▶ [Exercise instructions] Reproduce the rows below with "particular" swapped for "specific" everywhere it occurs, changing nothing else, and leave the pictures out of your answer.

▶ [Given entries]
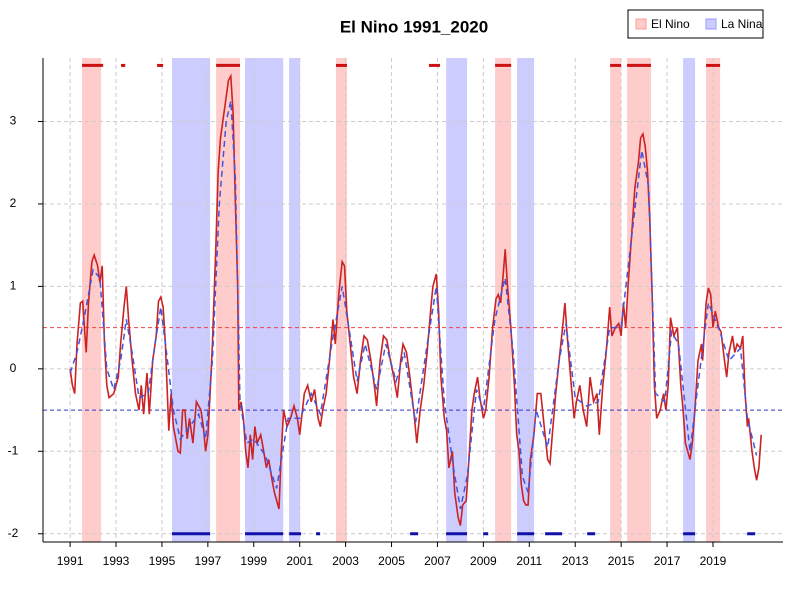  I want to click on y-tick-label: -1, so click(14, 450).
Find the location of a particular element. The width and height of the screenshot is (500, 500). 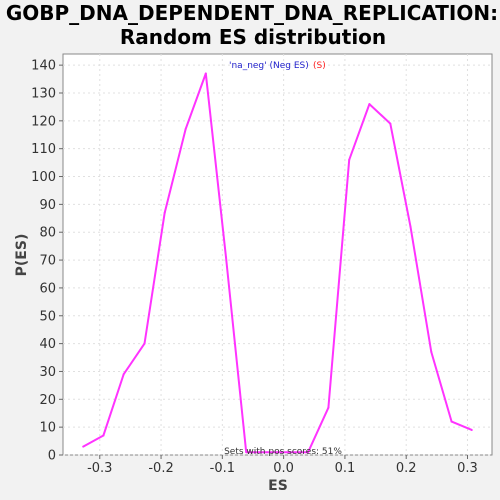

x-tick-label: -0.1 is located at coordinates (222, 468).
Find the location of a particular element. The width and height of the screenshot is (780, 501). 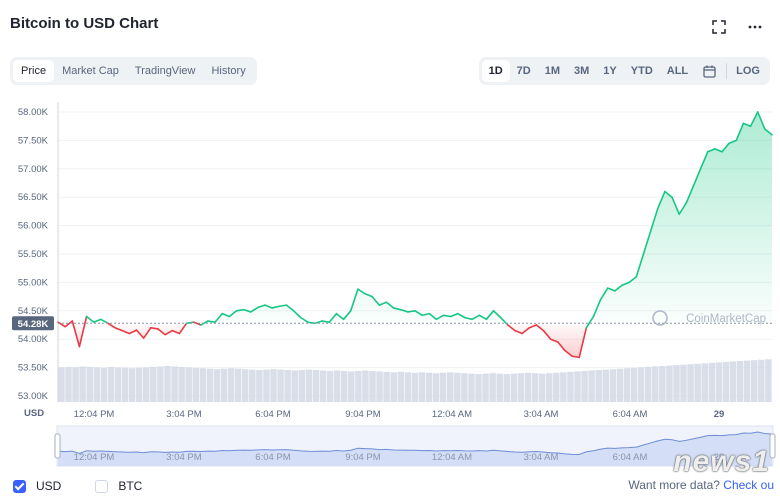

range-1m: 1M is located at coordinates (552, 71).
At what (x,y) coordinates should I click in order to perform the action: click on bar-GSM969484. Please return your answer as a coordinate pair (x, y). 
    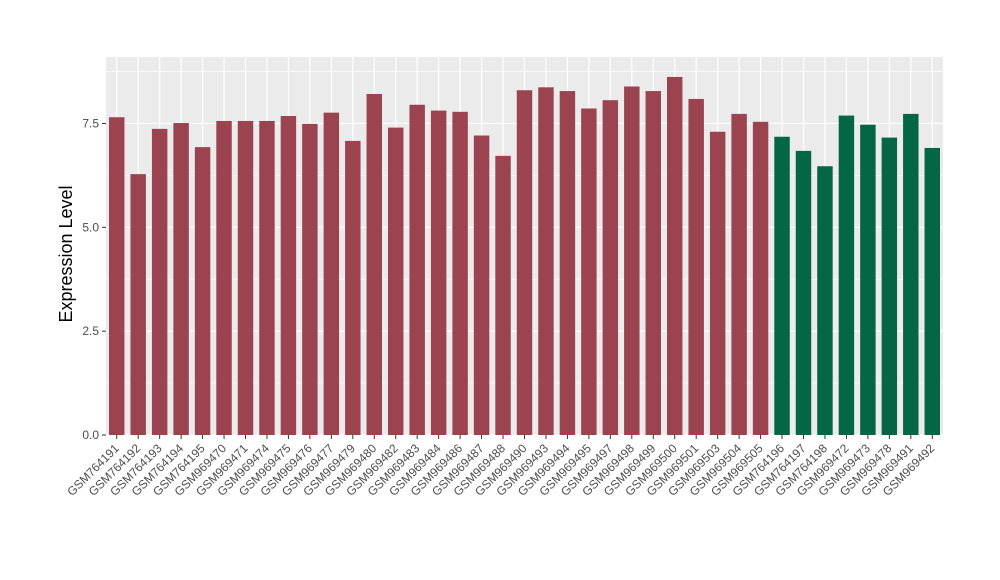
    Looking at the image, I should click on (438, 272).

▶ [Task answer]
  I want to click on y-tick-label: -1, so click(14, 450).
Find the location of a specific element. The width and height of the screenshot is (500, 500). 

x-tick-label: -0.1 is located at coordinates (222, 468).
Find the location of a specific element. The width and height of the screenshot is (780, 501). 

range-1m: 1M is located at coordinates (552, 71).
At what (x,y) coordinates should I click in order to perform the action: click on bar-GSM969484. Please return your answer as a coordinate pair (x, y). 
    Looking at the image, I should click on (438, 272).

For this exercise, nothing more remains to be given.